Notre mission est de “récolter” les Anges qui se trouvent à Rapture : dépouiller les cadavres qui couvrent les rues de la ville à cause de la Guerre civile, de l’ADAM qui coulent dans leurs veines. C’est en voyant ces dessins animés ridicules que je réalise avec horreur que je n’ai pas menti à Eleanor : pour nos marionnettistes, tout cela n’est qu’un jeu. 

Je ne résiste pas et me laisse installer sur la table, mes mains étendues en forme de croix. Mes mouvements sont lents à cause de mon scaphandre, le monde paraît tourner au ralenti. Mais quand Eleanor tente de mordre l’un des scientifiques, un soudain soubresaut me sort de ma léthargie : c’est mon état de Protecteur – mais surtout celui de père – qui se réveille. La table se soulève sous l’impulsion de mes énormes bras modifiés, elle vacille et penche en avant, mais cinq rats de laboratoires me maintiennent en place et m’injectent une solution calmante. Certains crient de terreur, mais le scientifique en chef leur ordonne de se reprendre.  

Sans trop de mal, ils finissent par attacher Eleanor au lit avec leurs sangles. Mon regard se perd alors dans l’océan de pixels qui dansent sur les écrans et je cesse enfin de résister. Intérieurement, je hurle, de toutes mes forces. Je parviens à poser mon regard sur elle. Ses yeux luisants croisent les miens derrière mon casque. Il me reste tout juste assez de force et de conscience pour lui transmettre un dernier message à travers le hublot de mon casque

« Tout va bien se passer, Eleanor. Je suis là pour toi. »

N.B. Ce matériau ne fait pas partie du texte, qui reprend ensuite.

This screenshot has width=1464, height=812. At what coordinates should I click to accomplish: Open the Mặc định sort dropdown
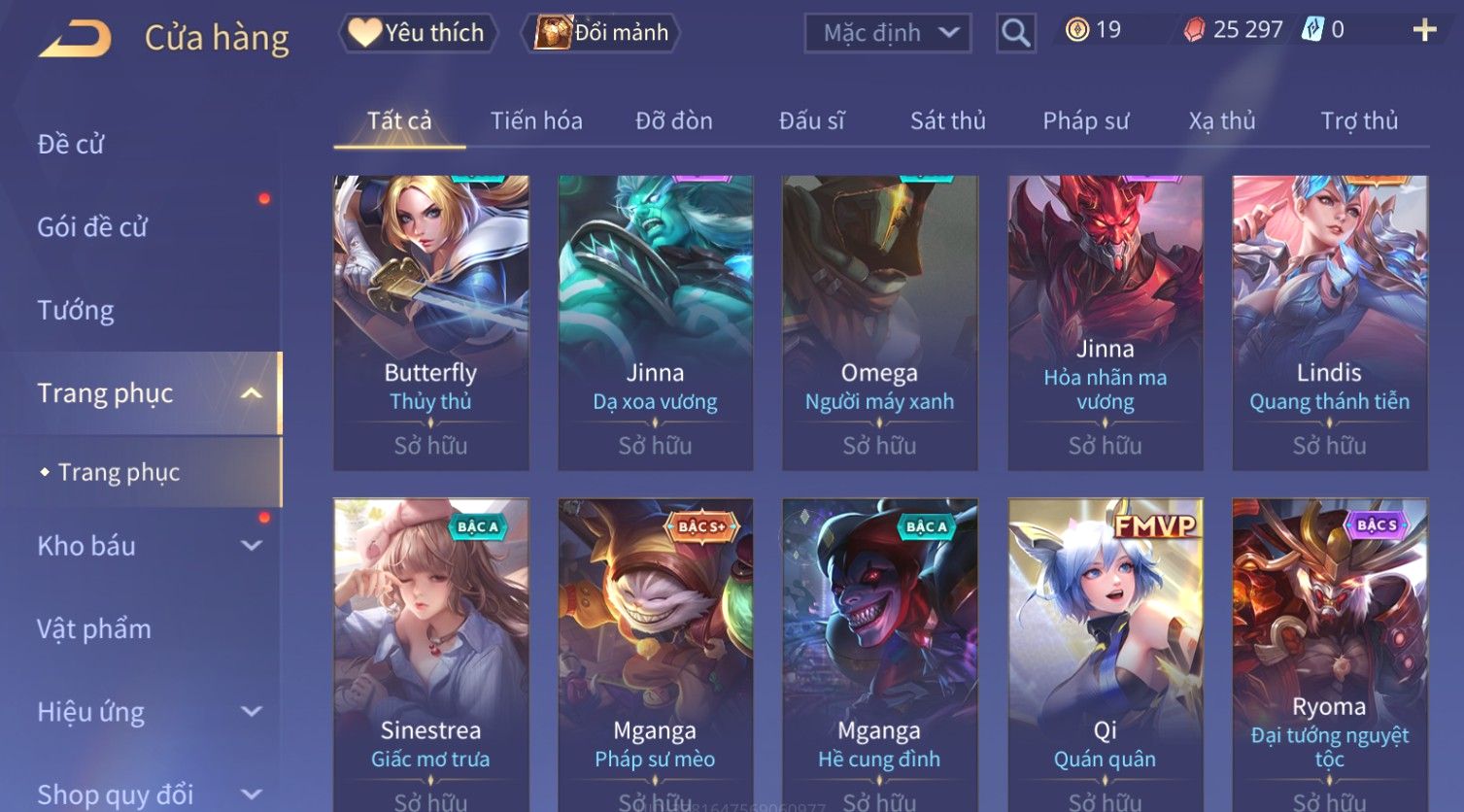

Trois scientifiques se mettent autour de nous, masqués et armés de tout un tas d’instruments. Ils nous branchent l’un à l’autre à une machine et ajoutent la dernière touche à ma tenue de Protecteur avec leur tampon : le marquage indélébile sur ma main gauche, le signe Δ.

 

C’est la dernière chose que je vois avant de perdre connaissance. La suite s’apparente à une longue chute, dans un rêve artificiel absolument délirant.

Dans mon cerveau ne clignote désormais plus qu’un seul mot :

 

PROTEGER.

 

J’accomplirai ma mission. Coûte que coûte.

 

Fin

 

[1] Point Prometheus est une zone présente dans le jeu original. Il est à noter que j’ai décidé ici de baser l’apparence des lieux sur la carte multijoueur, présente dans BioShock 2.